§ Aufgabe
Gib jede der folgenden Zeilen zurück, in der die Zeichenfolge „card“ vorkommt. Groß- und Kleinschreibung wird unterschieden.

#### Datensätze

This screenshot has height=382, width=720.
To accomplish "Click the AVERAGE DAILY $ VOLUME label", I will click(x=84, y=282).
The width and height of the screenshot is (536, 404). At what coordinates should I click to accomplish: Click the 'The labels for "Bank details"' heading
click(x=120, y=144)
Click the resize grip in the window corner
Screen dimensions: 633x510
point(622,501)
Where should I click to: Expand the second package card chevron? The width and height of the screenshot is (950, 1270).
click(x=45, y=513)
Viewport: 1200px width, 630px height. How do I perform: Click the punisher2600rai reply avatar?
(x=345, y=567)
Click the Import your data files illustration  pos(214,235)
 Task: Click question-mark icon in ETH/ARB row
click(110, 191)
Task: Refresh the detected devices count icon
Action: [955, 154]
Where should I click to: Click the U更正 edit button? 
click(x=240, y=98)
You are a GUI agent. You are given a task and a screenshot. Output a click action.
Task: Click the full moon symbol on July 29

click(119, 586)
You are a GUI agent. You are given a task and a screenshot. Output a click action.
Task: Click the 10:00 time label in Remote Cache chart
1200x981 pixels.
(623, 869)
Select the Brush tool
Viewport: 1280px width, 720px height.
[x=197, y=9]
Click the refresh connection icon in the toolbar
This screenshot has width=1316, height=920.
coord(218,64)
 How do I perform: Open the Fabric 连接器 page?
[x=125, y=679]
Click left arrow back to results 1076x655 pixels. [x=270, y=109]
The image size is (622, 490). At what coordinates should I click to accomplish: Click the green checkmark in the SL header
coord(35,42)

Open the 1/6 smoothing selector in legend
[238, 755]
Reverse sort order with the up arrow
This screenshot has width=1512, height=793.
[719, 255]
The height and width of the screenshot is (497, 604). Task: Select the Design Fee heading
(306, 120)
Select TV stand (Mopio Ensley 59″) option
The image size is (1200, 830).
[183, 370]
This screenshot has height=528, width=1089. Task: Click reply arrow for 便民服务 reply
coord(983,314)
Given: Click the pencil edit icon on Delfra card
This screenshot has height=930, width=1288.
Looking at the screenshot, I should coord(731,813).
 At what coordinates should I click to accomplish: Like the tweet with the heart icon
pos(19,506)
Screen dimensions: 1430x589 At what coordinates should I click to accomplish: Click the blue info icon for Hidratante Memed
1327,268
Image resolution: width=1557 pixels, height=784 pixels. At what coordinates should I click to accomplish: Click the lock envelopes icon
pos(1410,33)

########

§ Richtige Antwort
Where should I click to: Expand the second package card chevron? The width and height of the screenshot is (950, 1270).
Given: Click the pencil edit icon on Delfra card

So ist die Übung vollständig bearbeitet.